§ What you need to do:
Answer from the Jeep repair notes below:
(a) What does a gunked-up idle air valve cause?
(b) Besides which wheels have drive, what else does the Vehicle Information Centre indicate?
(c) Why couldn't the last spark plug be changed until new leads were on hand?

§ Document excerpt:

#####

I also changed the distributor cap, rotor arm and spark plugs but forgot to buy new leads so will try to do that tomorrow. I also cleaned the idle air valve - these get gunked up and cause erratic idling and as you can see, it was gunked up! It's nice and clean now, though (although I forgot to take a photo of that).
Most of the bulbs in the Vehicle Information Centre had blown - so I replaced these. This, though, is the most useless thing that you can imagine because it just lights up to show you which wheels have "drive". Sounds good until you think that the two options are 1) permanent 4 wheel drive and 2) Neutral. However, I think that if it was in Neutral, I might be able to tell WITHOUT the aid of the VIC!
To be fair, it does also tell me if I'm in Low ratio.
Oct 08 2011:
Yesterday the Jeep got new plug leads, along with the last of the six new copper core spark plugs, and the idle seems to be smoother now. I couldn't change that last plug until I had new leads handy as the old lead was falling apart.

#####

Dataset excerpt

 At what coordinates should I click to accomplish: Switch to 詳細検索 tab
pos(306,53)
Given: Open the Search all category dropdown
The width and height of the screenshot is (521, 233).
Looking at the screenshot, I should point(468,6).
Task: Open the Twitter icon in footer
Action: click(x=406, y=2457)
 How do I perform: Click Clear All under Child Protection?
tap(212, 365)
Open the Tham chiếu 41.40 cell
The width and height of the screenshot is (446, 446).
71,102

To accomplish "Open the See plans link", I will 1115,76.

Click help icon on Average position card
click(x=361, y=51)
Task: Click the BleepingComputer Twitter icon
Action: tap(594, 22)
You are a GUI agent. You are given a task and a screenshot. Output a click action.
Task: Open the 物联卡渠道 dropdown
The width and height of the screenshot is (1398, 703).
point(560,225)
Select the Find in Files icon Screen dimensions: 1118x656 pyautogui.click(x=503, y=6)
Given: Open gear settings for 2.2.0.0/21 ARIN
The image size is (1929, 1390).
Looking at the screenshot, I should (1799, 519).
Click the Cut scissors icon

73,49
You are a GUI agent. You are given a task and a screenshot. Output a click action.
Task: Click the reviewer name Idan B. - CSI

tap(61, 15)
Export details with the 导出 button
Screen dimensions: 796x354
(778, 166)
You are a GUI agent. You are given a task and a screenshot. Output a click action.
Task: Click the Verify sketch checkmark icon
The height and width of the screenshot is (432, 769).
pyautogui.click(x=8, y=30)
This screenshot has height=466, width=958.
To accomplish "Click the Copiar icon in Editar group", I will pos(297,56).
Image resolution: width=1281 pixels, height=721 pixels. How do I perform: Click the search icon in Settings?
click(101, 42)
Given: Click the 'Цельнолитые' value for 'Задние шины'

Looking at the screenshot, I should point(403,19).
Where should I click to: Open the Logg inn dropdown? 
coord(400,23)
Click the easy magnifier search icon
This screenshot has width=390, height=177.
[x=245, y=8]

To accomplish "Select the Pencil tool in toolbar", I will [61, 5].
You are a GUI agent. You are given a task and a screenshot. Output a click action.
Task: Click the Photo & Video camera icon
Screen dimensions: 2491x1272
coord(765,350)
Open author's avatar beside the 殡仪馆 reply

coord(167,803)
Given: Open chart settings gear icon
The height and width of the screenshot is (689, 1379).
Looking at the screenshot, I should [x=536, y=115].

#####

§ Written answer:
(a) Erratic idling.
(b) Whether the vehicle is in Low ratio.
(c) The old lead was falling apart.